Not more than it already is. The 1951 Refugee Convention focuses on rights of refugees and obligations of states. The global compact on refugees reaffirms those standards and principles.
The compact is not intended to create additional burdens or impositions on countries hosting large numbers of refugees, nor to modify UNHCR’s protection and solutions mandate. It seeks to build upon the international refugee regime that has been established over decades.
My country already hosts many refugees? Are we going to get help?
In specific large-scale refugee contexts, the global compact provides that a host State or country of origin, could request the activation by UNHCR of a Support Platform to assist its national response arrangements.
“What we want to achieve is a very quick galvanizing of support: political, financial, and resettlement support, so that countries – when they are faced with such a situation – feel that they are not on their own, that they are not isolated, or that no one cares”, Türk said. “That the international community cares about the people, but also the country that is affected. And it stands in solidarity, and acts in solidarity with them. That is really the purpose”.
What tangible difference will the compact make in the lives of refugees or the communities that host them?
UNHCR Assistant High Commissioner for Protection explained that if the compact is implemented we would see “better education for refugee boys and girls, as well as better access to health services for all refugees, and more livelihood opportunities”. Host communities would engage differently with refugees, moving away from the encampment policies.

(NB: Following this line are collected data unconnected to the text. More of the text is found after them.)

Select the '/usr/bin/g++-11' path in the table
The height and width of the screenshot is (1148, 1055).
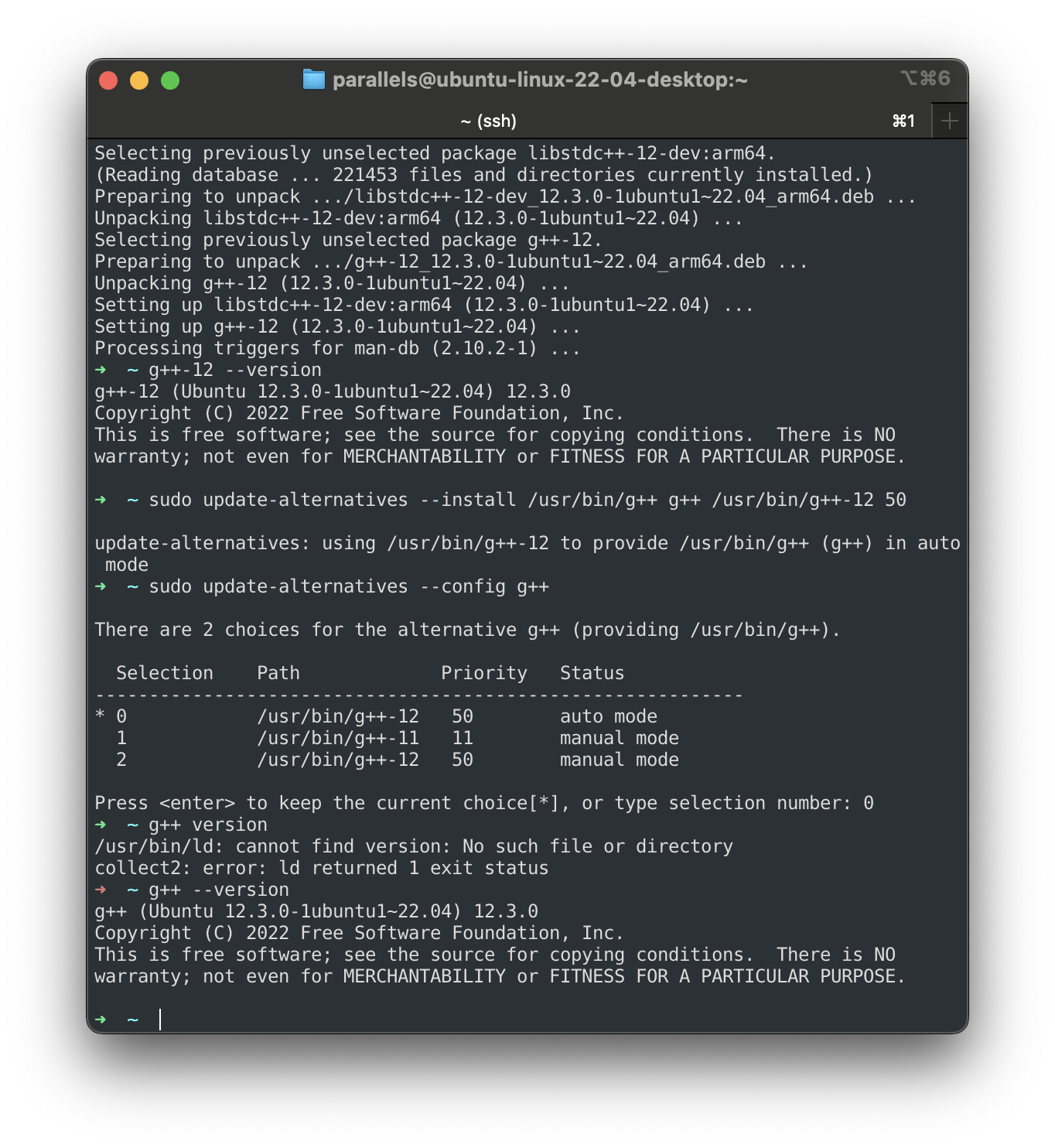(338, 738)
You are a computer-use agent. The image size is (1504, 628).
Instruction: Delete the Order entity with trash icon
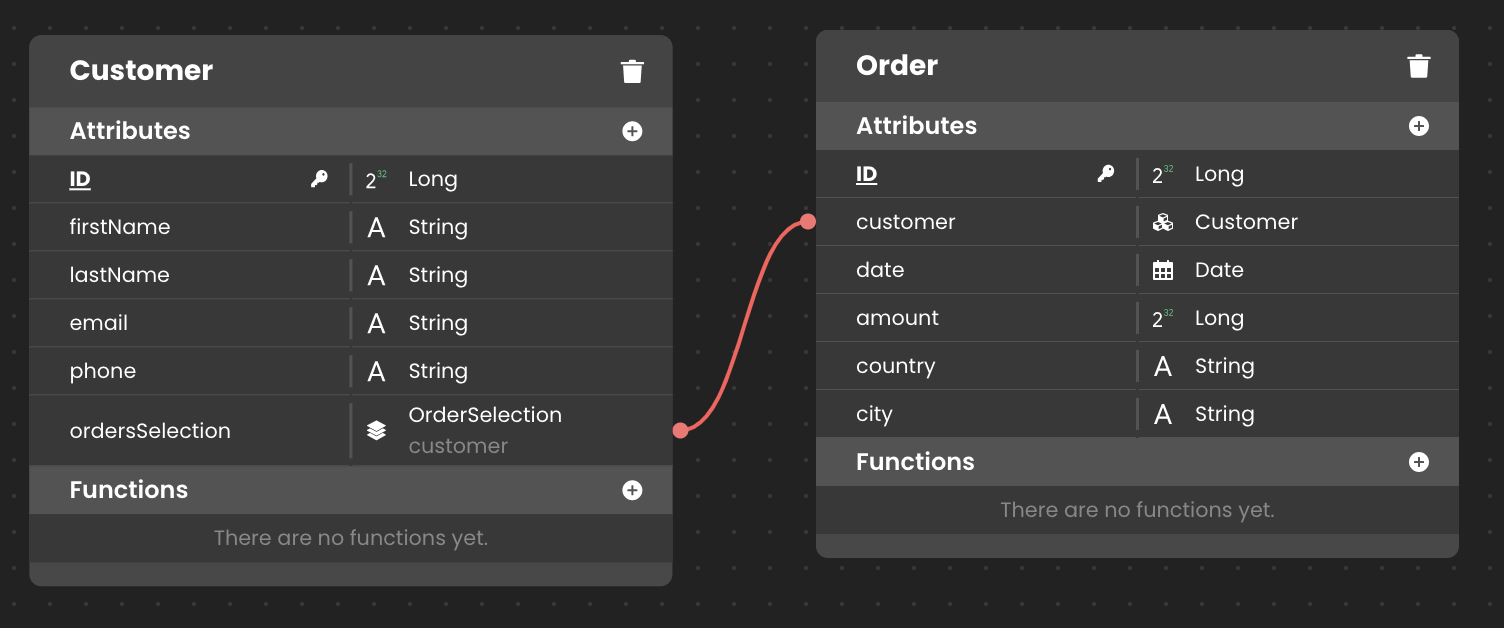coord(1419,66)
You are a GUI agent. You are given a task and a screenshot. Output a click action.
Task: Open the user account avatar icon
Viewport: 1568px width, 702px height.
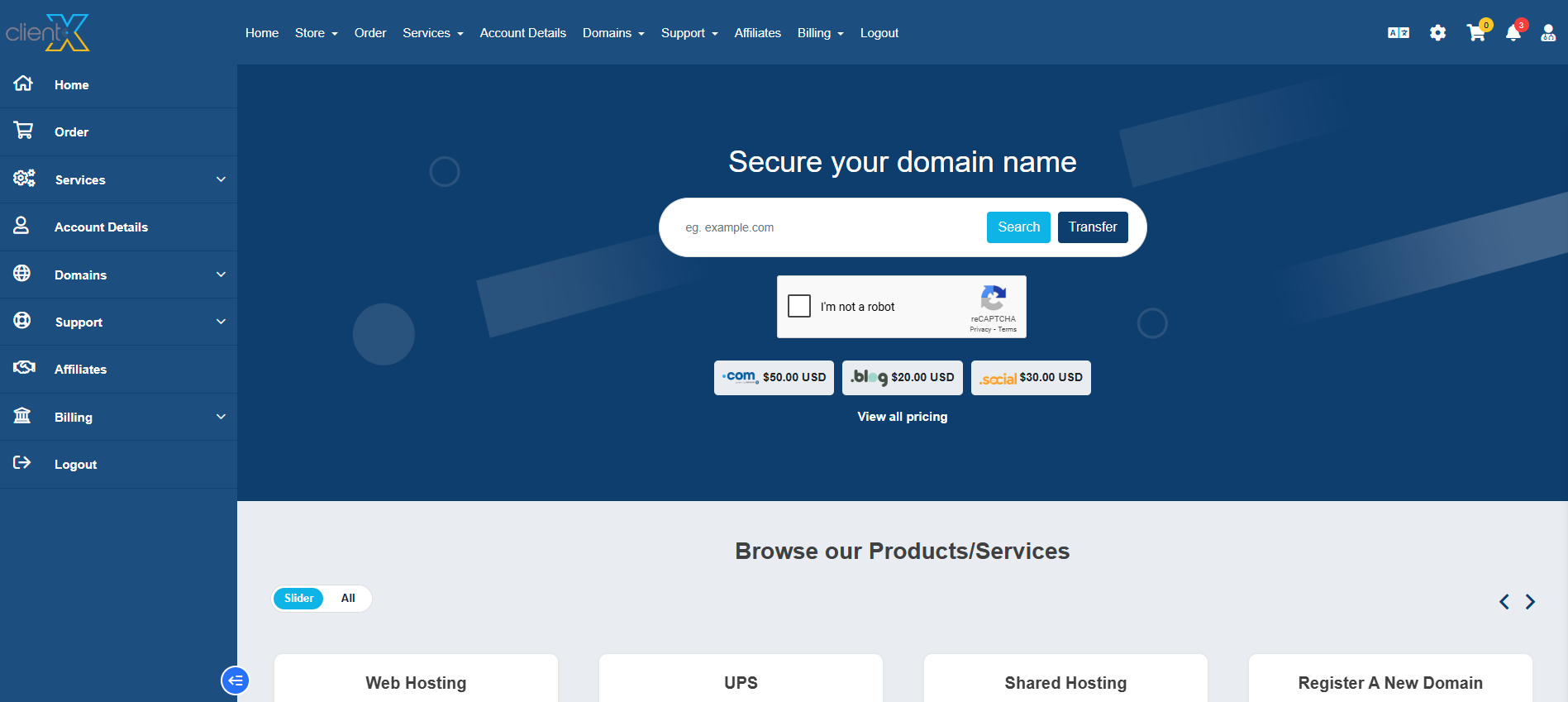pyautogui.click(x=1547, y=33)
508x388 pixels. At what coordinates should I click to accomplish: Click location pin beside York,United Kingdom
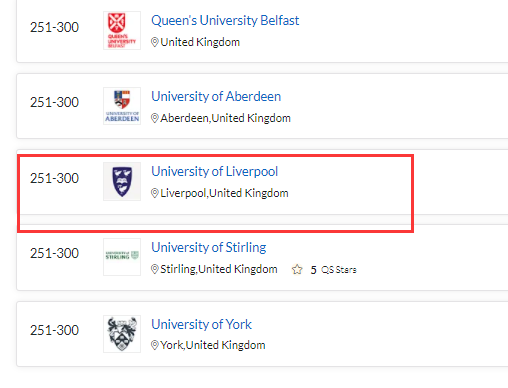(155, 345)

Host countries like Uganda, Rwanda, Iran, those in Central America, or Lebanon — with its infrastructure and health services enormously challenged by hosting a million refugees – would get the support they need not just from a humanitarian perspective but from a development cooperation perspective. “And that’s what is new”, Türk added.
Also, UNHCR aims to get more resettlement places and find more ways refugees can move to third countries – such as through family reunification, student scholarships, or humanitarian visas.
But if the compact is not legally binding, can it really make a difference?
It’s not binding, but the UN General Assembly will adopt the global compact. “Once that’s done, it demonstrates a very strong political commitment of all 193 Member States to implement it, even if it’s not legally binding”, Türk said, noting that “in today’s world, that’s how multilateralism is often done”.
Who’s going to fund all this?
The global compact embeds the response in a much broader partnerships approach. It looks at what the private sector, faith communities and international financial institution can bring to the table.
The World Bank has established a specific financial instrument for low-income countries affected by forced displacement – $2 billion for a couple of years – to help address the socio-economic impact of refugee flows into a part of a country.